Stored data
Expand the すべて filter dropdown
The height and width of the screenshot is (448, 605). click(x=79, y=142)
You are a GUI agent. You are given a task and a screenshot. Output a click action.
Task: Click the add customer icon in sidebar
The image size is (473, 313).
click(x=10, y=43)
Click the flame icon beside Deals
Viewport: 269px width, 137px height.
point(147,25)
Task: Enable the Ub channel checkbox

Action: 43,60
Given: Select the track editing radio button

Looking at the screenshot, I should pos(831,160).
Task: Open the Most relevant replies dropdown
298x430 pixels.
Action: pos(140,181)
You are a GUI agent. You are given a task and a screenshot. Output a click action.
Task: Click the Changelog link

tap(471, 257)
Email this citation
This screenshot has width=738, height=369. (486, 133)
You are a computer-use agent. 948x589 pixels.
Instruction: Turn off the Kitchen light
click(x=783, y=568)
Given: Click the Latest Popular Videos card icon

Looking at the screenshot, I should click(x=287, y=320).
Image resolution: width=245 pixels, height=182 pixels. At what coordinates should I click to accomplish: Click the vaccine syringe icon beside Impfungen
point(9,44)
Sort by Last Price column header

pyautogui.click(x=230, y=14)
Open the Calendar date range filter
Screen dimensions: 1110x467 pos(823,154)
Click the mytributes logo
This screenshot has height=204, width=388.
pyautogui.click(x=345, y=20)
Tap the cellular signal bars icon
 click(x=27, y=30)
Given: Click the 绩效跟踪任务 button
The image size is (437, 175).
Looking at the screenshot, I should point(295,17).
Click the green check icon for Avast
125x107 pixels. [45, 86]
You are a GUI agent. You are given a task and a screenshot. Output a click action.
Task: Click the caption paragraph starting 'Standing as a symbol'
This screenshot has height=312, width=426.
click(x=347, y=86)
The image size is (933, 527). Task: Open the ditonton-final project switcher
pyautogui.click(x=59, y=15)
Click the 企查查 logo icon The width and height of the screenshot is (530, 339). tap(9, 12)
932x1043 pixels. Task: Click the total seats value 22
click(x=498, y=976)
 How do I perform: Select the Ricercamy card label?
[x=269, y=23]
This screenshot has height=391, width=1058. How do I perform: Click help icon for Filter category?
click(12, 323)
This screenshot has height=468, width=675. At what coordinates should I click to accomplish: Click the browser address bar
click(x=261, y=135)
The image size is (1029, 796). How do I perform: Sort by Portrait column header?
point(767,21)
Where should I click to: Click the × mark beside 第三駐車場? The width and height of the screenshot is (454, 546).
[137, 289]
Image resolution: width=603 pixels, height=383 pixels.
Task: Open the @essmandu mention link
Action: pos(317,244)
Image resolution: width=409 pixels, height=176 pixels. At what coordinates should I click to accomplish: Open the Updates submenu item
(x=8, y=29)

[Your goal]:
Beginning of the records through the line with "Task: Click the add customer icon in sidebar": return that span exactly and stop there.

[Solution]:
Expand the すべて filter dropdown
The height and width of the screenshot is (448, 605). click(x=79, y=142)
You are a GUI agent. You are given a task and a screenshot. Output a click action.
Task: Click the add customer icon in sidebar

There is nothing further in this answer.